The H+/K+-ATPase or proton pump is a magnesium-dependant enzyme which causes the exchange of a proton against a potassium ion through a membrane. Over activity of this enzyme causes hyperacidity by producing more of hydrochloric acid inside the stomach. This enzyme, therefore, has been found to be a good target for designing compounds to treat hyperacidity. A quantitative structure-activity relationship (QSAR) study has been made on a novel series of biaryl imidazole derivatives acting as H+/K+-ATPase inhibitors.
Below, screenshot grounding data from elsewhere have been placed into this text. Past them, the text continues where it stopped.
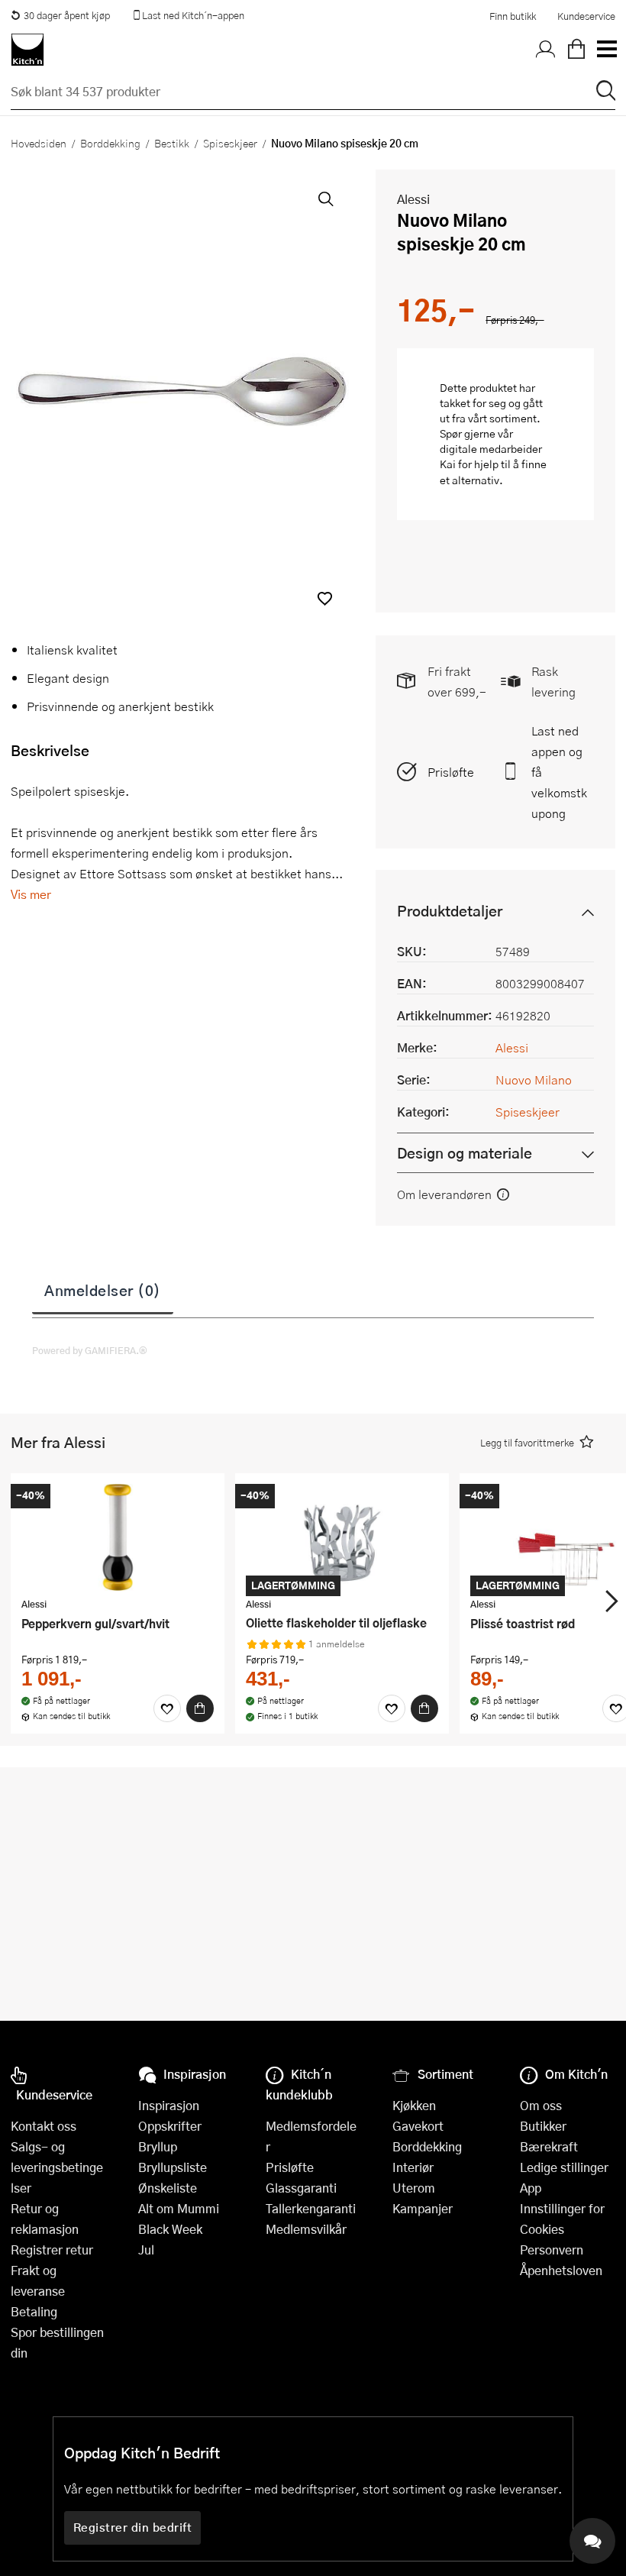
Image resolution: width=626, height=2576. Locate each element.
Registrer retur (52, 2249)
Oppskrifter (170, 2126)
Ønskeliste (167, 2187)
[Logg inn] (546, 49)
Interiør (413, 2167)
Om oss (541, 2105)
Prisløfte (451, 772)
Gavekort (418, 2126)
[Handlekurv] (576, 49)
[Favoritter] (167, 1708)
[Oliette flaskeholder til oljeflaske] (342, 1537)
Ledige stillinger (564, 2167)
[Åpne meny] (606, 49)
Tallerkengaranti (311, 2208)
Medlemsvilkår (306, 2229)
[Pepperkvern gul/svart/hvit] (117, 1537)
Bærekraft (549, 2146)
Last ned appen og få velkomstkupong (559, 772)
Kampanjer (422, 2208)
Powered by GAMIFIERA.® (89, 1350)
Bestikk (171, 142)
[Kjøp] (200, 1708)
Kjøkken (414, 2105)
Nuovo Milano (533, 1079)
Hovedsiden (38, 142)
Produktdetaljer (449, 911)
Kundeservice (586, 16)
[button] (325, 598)
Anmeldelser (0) (102, 1290)
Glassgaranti (301, 2187)
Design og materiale (464, 1153)
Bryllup (157, 2146)
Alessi (413, 199)
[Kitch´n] (27, 49)
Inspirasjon (168, 2105)
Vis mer (31, 894)
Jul (146, 2249)
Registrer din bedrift (132, 2527)
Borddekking (110, 142)
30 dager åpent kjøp (67, 15)
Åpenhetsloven (561, 2270)
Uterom (413, 2187)
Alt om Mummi (178, 2208)
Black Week (170, 2229)
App (530, 2187)
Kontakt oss (43, 2126)
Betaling (34, 2311)
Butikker (543, 2126)
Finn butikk (512, 16)
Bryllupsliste (172, 2167)
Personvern (551, 2249)
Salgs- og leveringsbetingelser (57, 2167)
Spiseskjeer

The H+/K+-ATPase inhibition activity of these compounds is found to be significantly correlated with global topological charge indices (GTCIs) and the total polar surface area (TPSA) of the molecules, indicating the involvement of strong electronic interaction between the molecule and the receptor. Based on the correlations obtained, some new H+/K+-ATPase inhibitors are predicted. The docking studies of these predicted compounds exhibit that these compounds will have even better interaction with the receptor than those already marketed. Thus, they can prove more potent drugs for the treatment of hyperacidity.

1. Introduction

The hyperactivity of H+/K+-ATPase, the enzyme located in the parietal cells, is responsible for the final step of acid secretion in the stomach, leading to many acid-related diseases, such as stomach and duodenal ulcers, symptoms of esophagitis (inflammation of esophagus, the tube from the mouth to the stomach), and severe gastroesophageal reflux disease (GERD), a condition where acid leaks up from the stomach into the esophagus. This enzyme is also called proton pump. Since it is unique to parietal cells, it is considered to be a good target for developing the drugs for curing acid-related diseases [2]. The design of proton pump inhibitors (PPIs) is focused on achieving long lasting and rapid inhibition of acid secretion [1]. The PPIs decrease the amount of acid produced in the stomach by inhibiting the function of the pump and are thus useful to treat GERD [3, 4]. The mechanisms of action of PPIs are focused on the final step of gastric acid secretion which are competitive with respect to K+ binding to the parietal cell gastric H+/K+-ATPase [3, 5, 6]. There are also reversible PPIs that bind near the site of K+ channel and inhibit the action of H+/K+-ATPase [7, 8]. They are thus also called potassium-competitive acid blockers (P-CABs). The therapeutic action of these P-CABs is somewhat superior to that of PPIs in terms of faster mechanism of action and long duration, which result in quicker relief and healing [2, 3, 9, 10]. However, the purpose of this paper is to analyze the structure-activity relationship of a series of PPIs and to predict still better compounds based on this study. Currently licensed PPIs are omeprazole, lansoprazole, rabeprazole, and pantoprazole (Figure 1). Out of these, omeprazole was the first PPI to reach the market in 1988, and its properties are well documented [11].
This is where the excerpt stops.